CMSC 471 - Homework #6

Due 12/05/07

Don't forget your statement of sources. Remember to list any outside reading you consulted for problem 3d.

1. Bayesian networks and probability (45 pts.)

A CMSC 471 student notices that people who drive SUVs (S) consume large amounts of gas (G) and are involved in more accidents (A) than the national average. In this problem, uppercase letters denote the variable names, lowercase values denote the variables with value. For example, P(a, ~s) is the same thing as P(A = t, S = f). She has constructed the following Bayesian network:

(a) (5 pts) Compute P(a, ~s, g) using the chain rule.

(b) (10 pts.) Compute P(a) using inference by enumeration.

(c) (10 pts.) Using conditional independence, compute P(~g, a | s) and P(~g, a | ~s). Then use Bayes' rule to compute P(s | ~g, a).

The enterprising student notices that two types of people drive SUVs: people from California (C) and people with large families (F). After collecting some statistics, the student arrives at the following form for the BN:

(d) (5 pts.) Using the chain rule, compute the probability P(~g, a, s, c, ~f).

(e) (5 pts) Write, in summation form, the formula for computing P(a, ~f) using inference by enumeration. (You do not need to actually compute the probability.)

(f) (2 pts) What is the conditional independence assumption for a node in a BN?

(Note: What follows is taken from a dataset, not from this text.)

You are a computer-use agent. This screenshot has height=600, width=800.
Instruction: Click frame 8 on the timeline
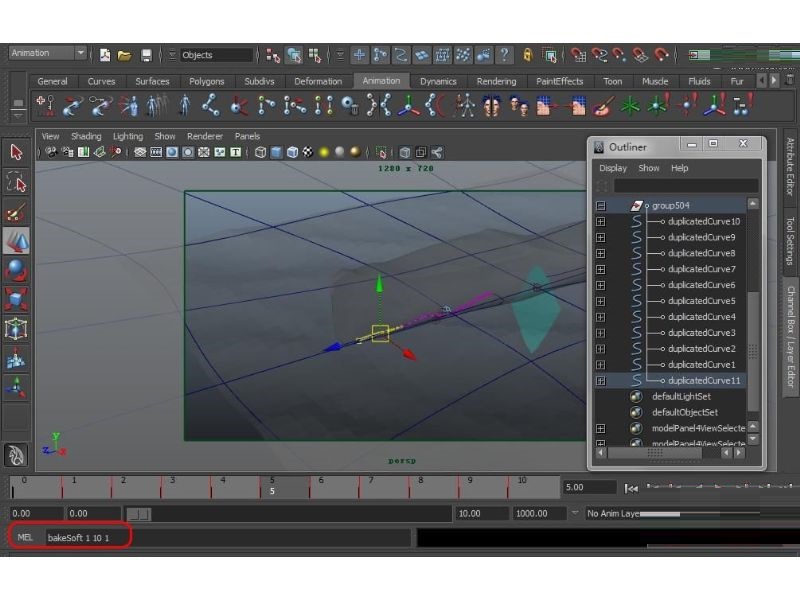pos(420,486)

(g) (3 pts) When are two variables conditionally independent of each other in a BN?

(h) (5 pts) Using the rules for determining when two variables are (conditionally) independent of each other in a BN, answer the following (T/F) for the BN given above (d):

I(C,G)
I(F,A | S)
I(C,F)
I(A,G)
I(C,F | A)

2. Decision tree learning (25 pts.)

The following table gives a data set for deciding whether to play or cancel a ball game, depending on the weather conditions.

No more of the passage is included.